Stated exercise. Rewrite the lines below as a Markdown table with the columns "No." and "Text". Put one line in each row and skip any blank lines. Leave the pictures out of the table.

(Records from a pointing dataset)

________________________

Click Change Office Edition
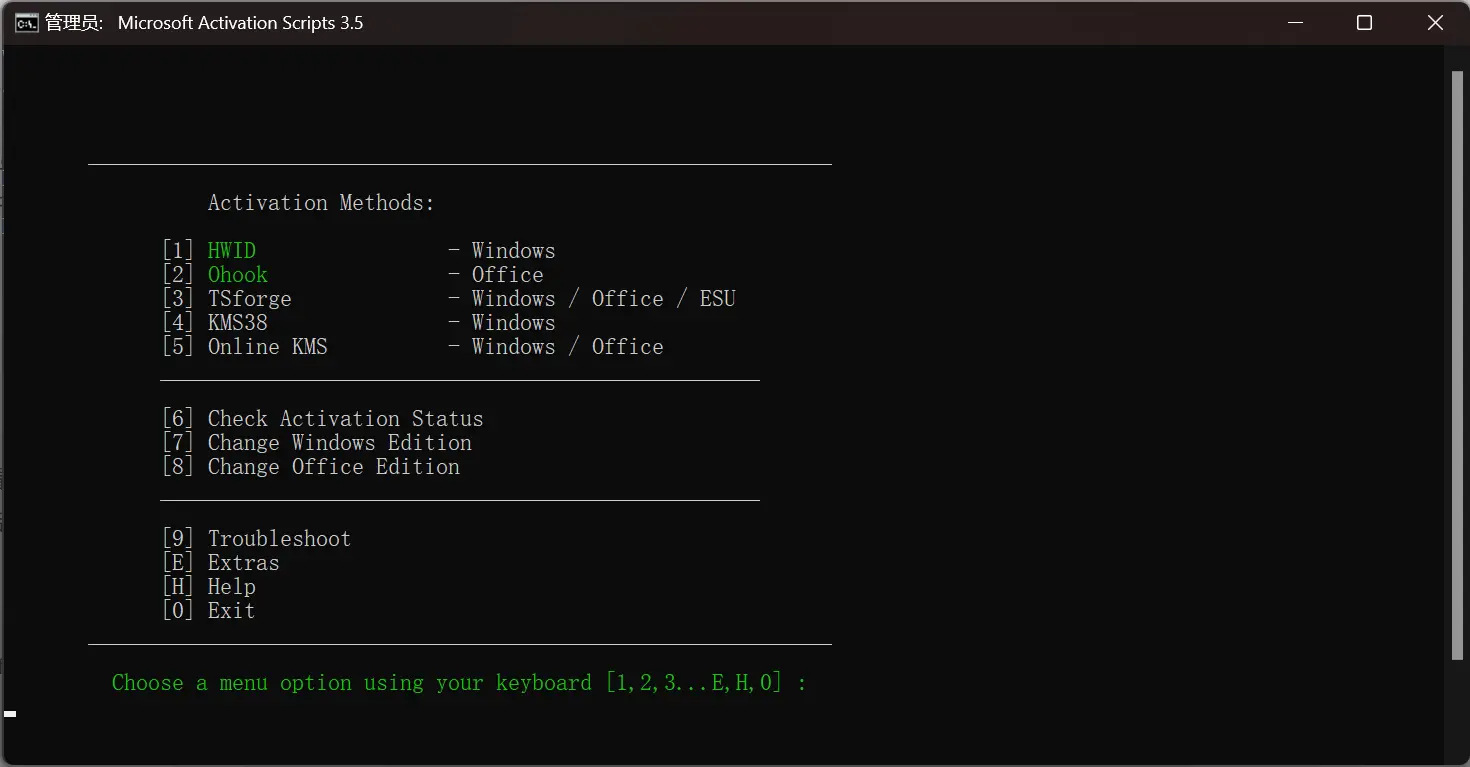1470x767 pixels. 333,467
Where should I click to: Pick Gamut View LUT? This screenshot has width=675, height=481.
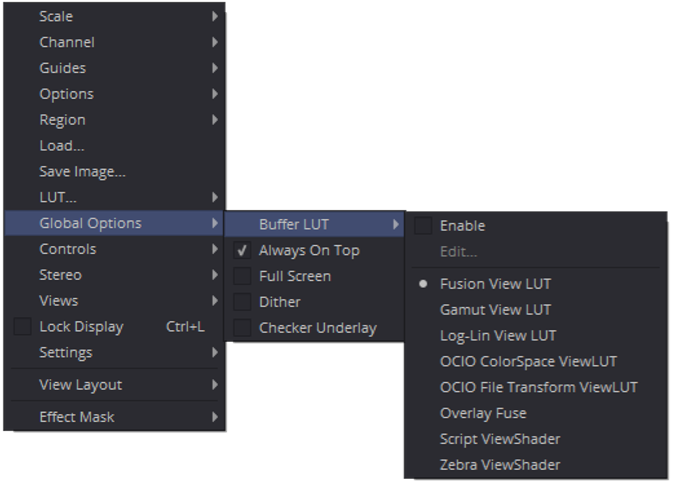pos(495,310)
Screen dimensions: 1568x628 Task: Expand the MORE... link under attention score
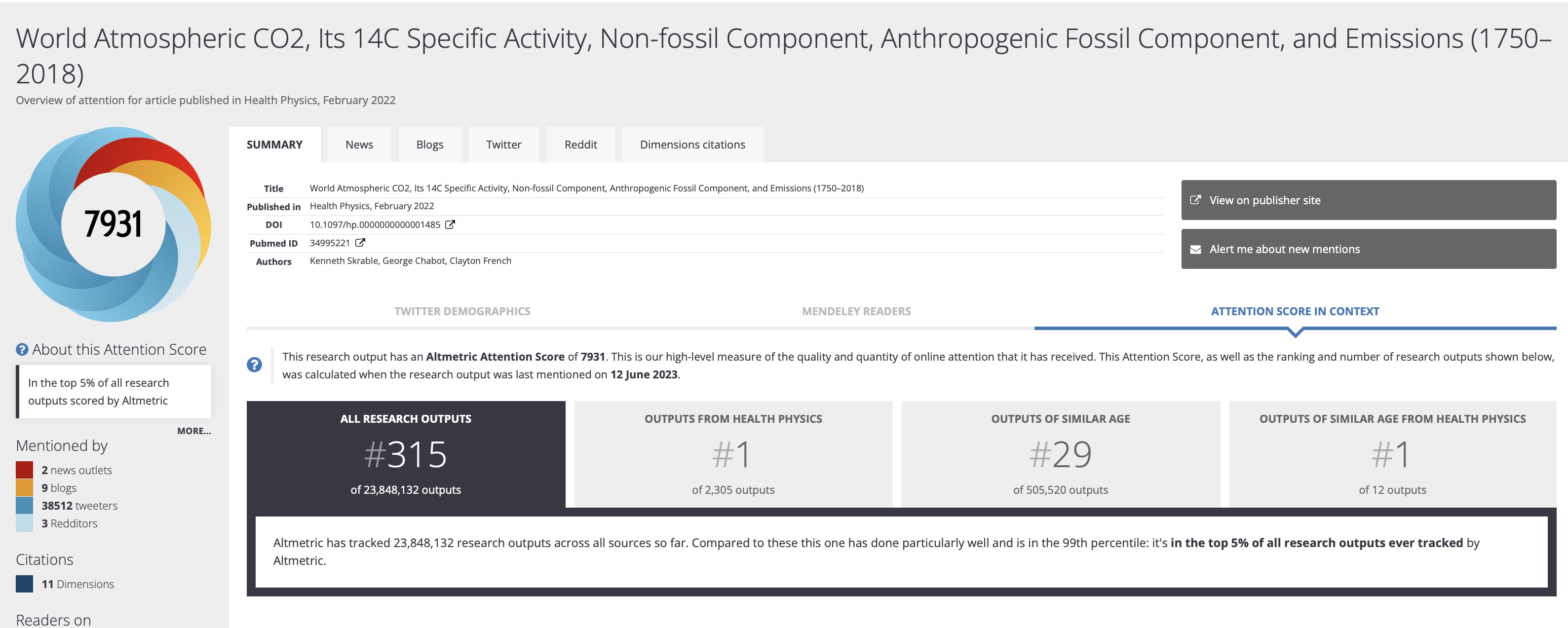(x=193, y=431)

________________________

Full output.
| No. | Text |
|---|---|
| 1 | Click Change Office Edition |
| 2 | 1470x767 pixels. 333,467 |
| 3 | Where should I click to: Pick Gamut View LUT? This screenshot has width=675, height=481. |
| 4 | pos(495,310) |
| 5 | Screen dimensions: 1568x628 Task: Expand the MORE... link under attention score |
| 6 | (x=193, y=431) |